Reading passage:
From Lexology, Thomas H. Wilson discusses the risks that a firm may be found to be a joint employer if it exercises control over a vendor’s workers and those workers were found to be employees and not independent contractors. Thomas writes:
While the current National Labor Relations Board appears to be heading in the right direction when it comes to the joint employer and independent contractor issues, it is important to remember that federal courts may still find employers to be “joint employers.” This point was recently brought home in a decision by the United States District Court for the Southern District of West Virginia, decided on January 3, in the case of Young v. Act Fast Delivery of West Virginia, et al.
The facts in this Fair Labor Standards Act and West Virginia Pay Act case were that Act Fast was a delivery service that Omnicare (the “et al.” in this case) used to deliver pharmaceuticals. As you can imagine, given what was being delivered, Omnicare was very interested in how the deliveries were done by Act Fast. It was that interest and its expression in the contract between Omnicare and Act Fast — along with how Omnicare oversaw the delivery service — that led the Court to two findings: Omnicare was a joint employer with Act Fast and Act Fast’s couriers were not independent contractors.
The Court found that Omnicare required the Act Fast couriers to make deliveries on certain schedules, wear uniforms, and carry identification badges. Omnicare specifically prohibited the use of pick-up trucks for these deliveries. In its agreement with Act Fast, Omnicare made sure that it had the ability to require Act Fast to remove any couriers who violated the terms set forth in the contract. Omnicare argued that in effect it had no direct control over the couriers but that did not stop the Court from granting summary judgment to the Plaintiff on the joint employer and independent contractor points.
What is a company to do if it finds that it needs a service by a third party that is so important to the company’s business that the company needs to closely oversee those services. The company needs to recognize that it could be found to be a joint employer of the individuals working for that third-party service company and that those individuals may not be independent contractors.

Entries shown:
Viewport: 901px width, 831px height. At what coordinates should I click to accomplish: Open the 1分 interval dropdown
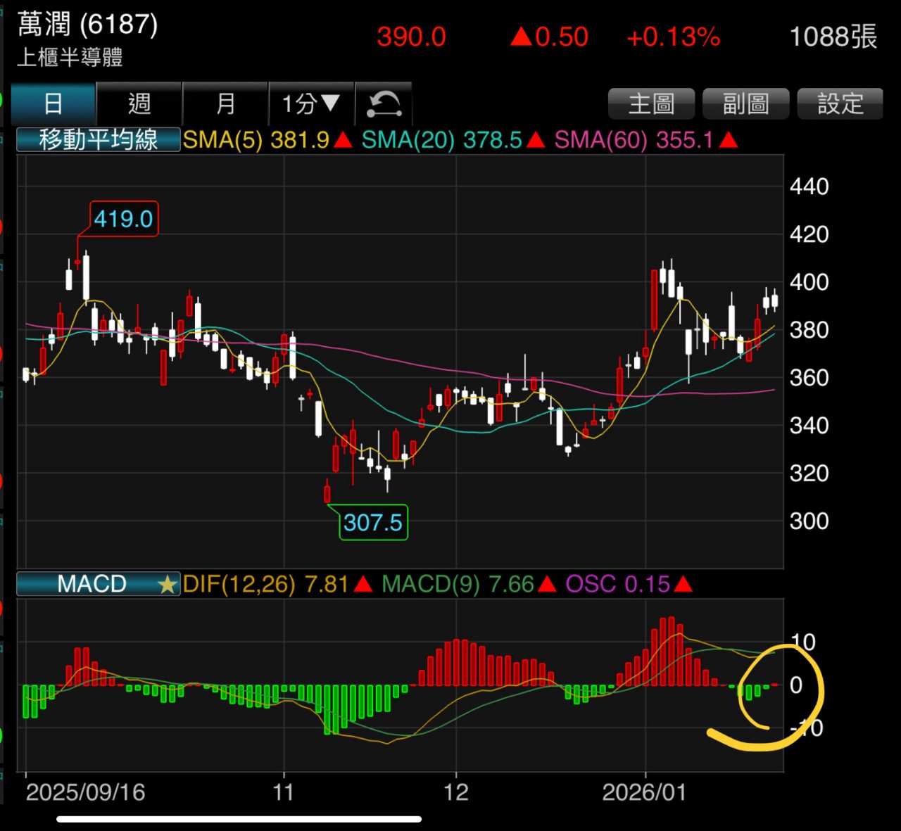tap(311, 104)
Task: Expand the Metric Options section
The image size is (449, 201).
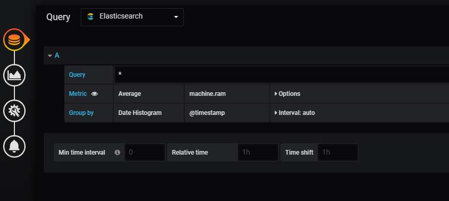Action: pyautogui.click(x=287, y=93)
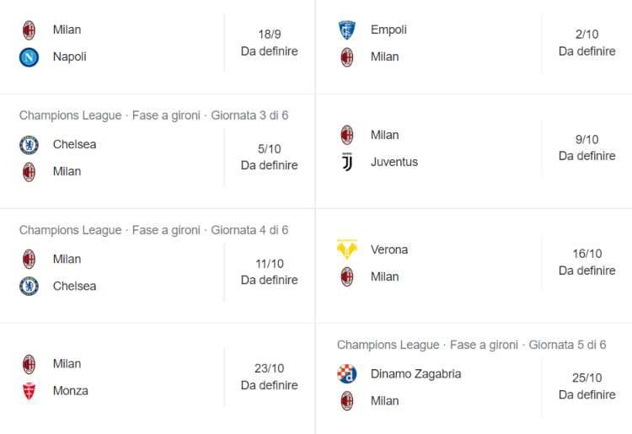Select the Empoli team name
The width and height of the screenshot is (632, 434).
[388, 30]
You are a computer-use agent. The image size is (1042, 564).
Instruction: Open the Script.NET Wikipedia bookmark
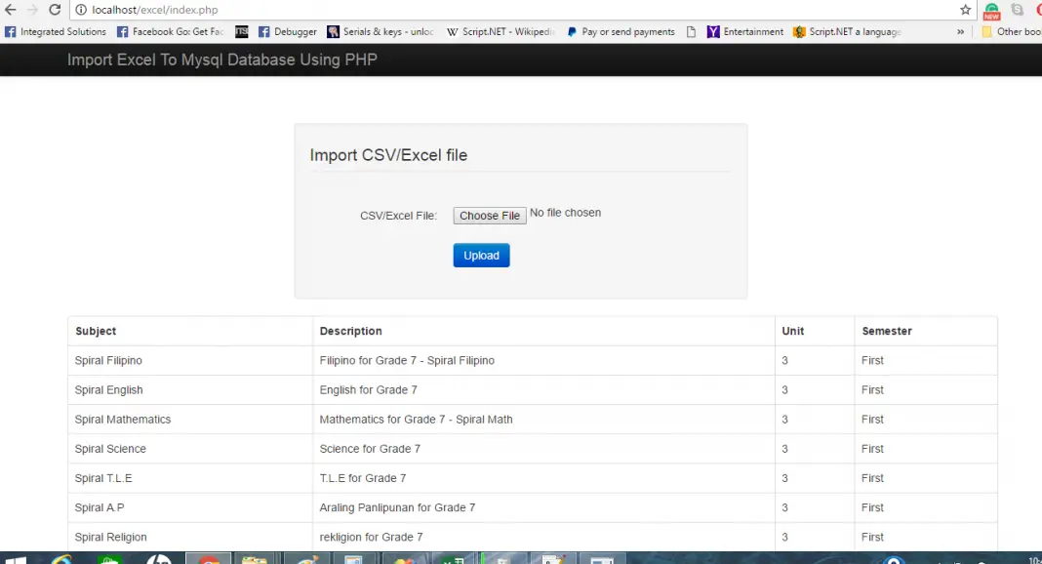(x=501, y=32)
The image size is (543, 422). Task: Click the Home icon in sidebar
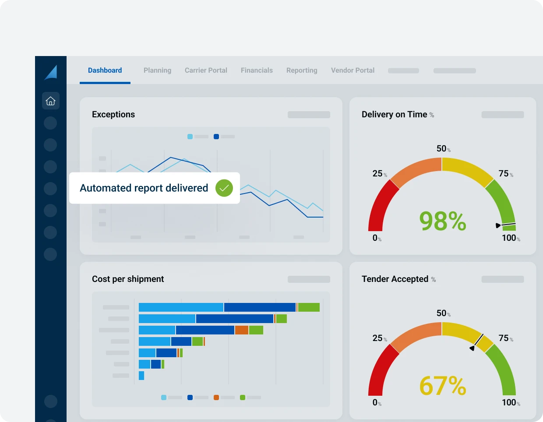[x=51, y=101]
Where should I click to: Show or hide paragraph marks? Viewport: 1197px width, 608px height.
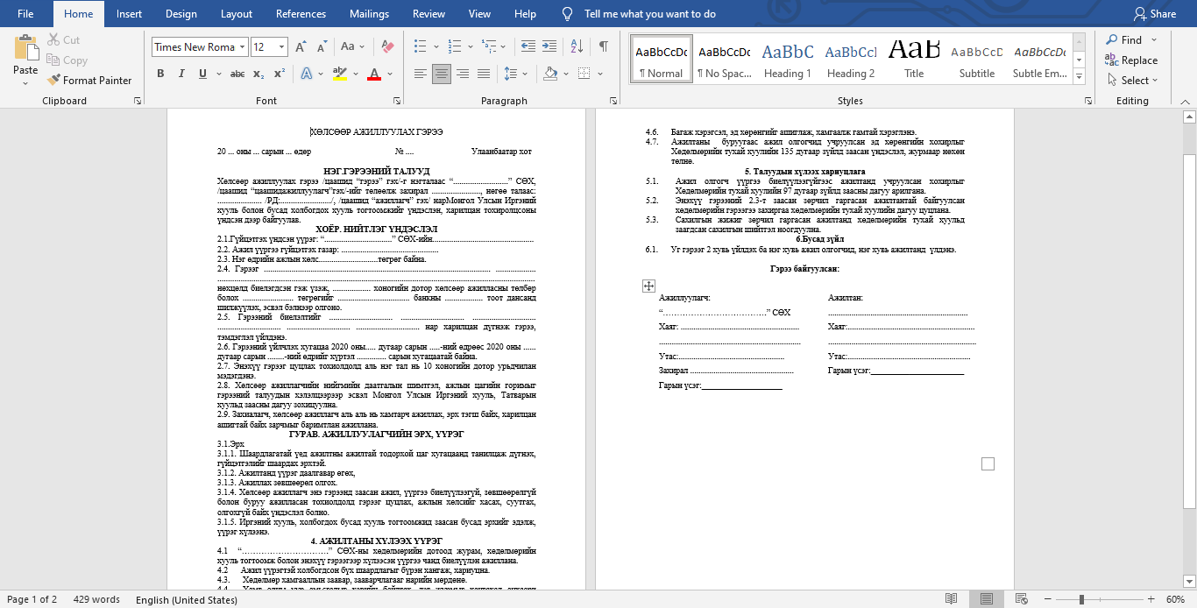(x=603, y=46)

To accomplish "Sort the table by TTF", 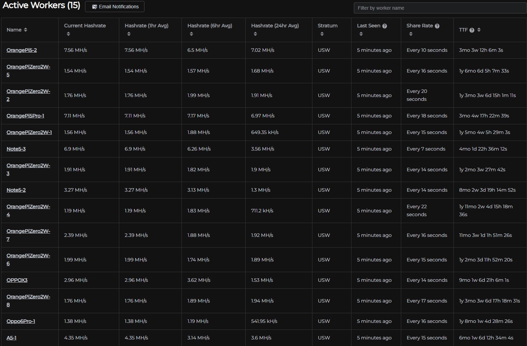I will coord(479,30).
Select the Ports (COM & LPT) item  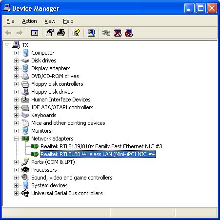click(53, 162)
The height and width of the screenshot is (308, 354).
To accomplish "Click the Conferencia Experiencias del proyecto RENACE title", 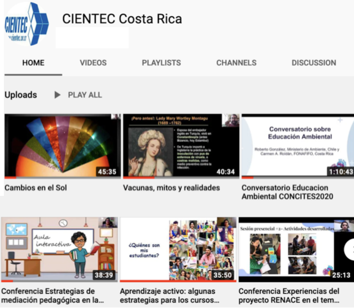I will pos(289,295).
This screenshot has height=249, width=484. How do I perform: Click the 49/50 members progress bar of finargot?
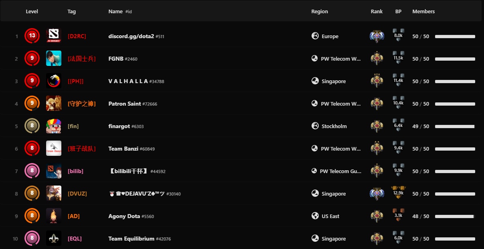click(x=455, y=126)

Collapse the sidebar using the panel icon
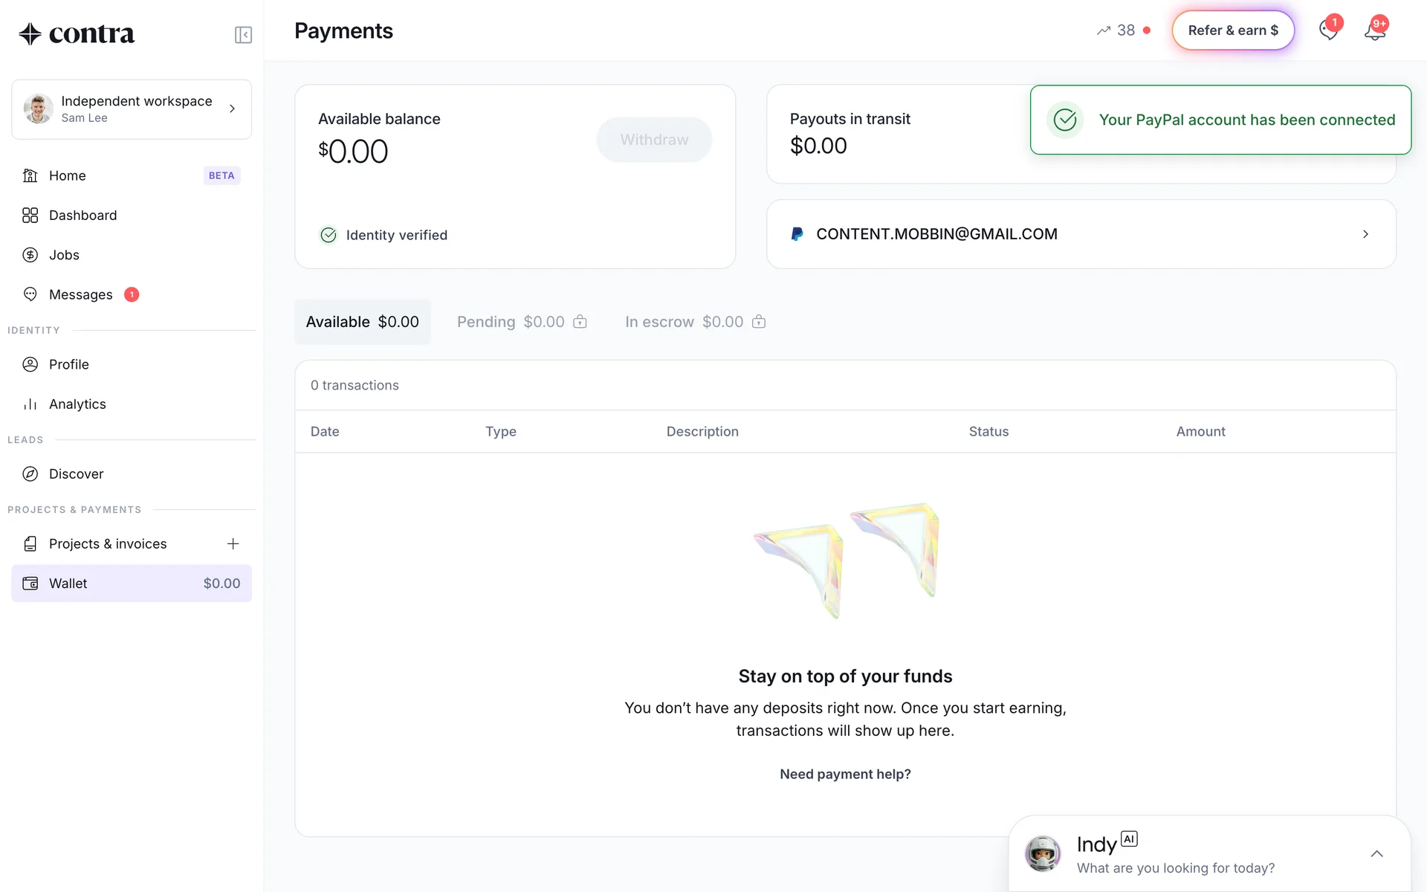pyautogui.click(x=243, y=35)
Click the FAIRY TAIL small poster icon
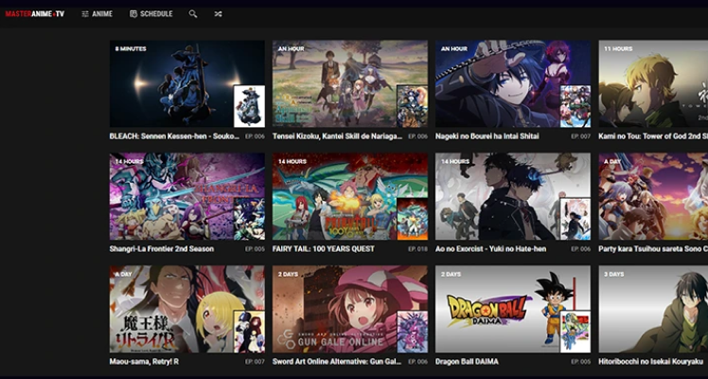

Set of tasks:
1: According to the article on joint employers, what kind of vehicle did Omnicare prohibit for the deliveries?
2: Rewrite the paragraph of the article on joint employers that begins "The Court found that Omnicare required" as a short bulleted list, keeping its main facts.
These lines come from a source unrelated to the article on joint employers.

Numbered responses:
1: Pick-up trucks.

2:
- Omnicare required Act Fast couriers to deliver on certain schedules, wear uniforms, and carry identification badges.
- Omnicare prohibited pick-up trucks for the deliveries.
- Its agreement let Omnicare require Act Fast to remove couriers who violated the contract terms.
- Omnicare argued it had no direct control over the couriers.
- The Court still granted the Plaintiff summary judgment on the joint employer and independent contractor points.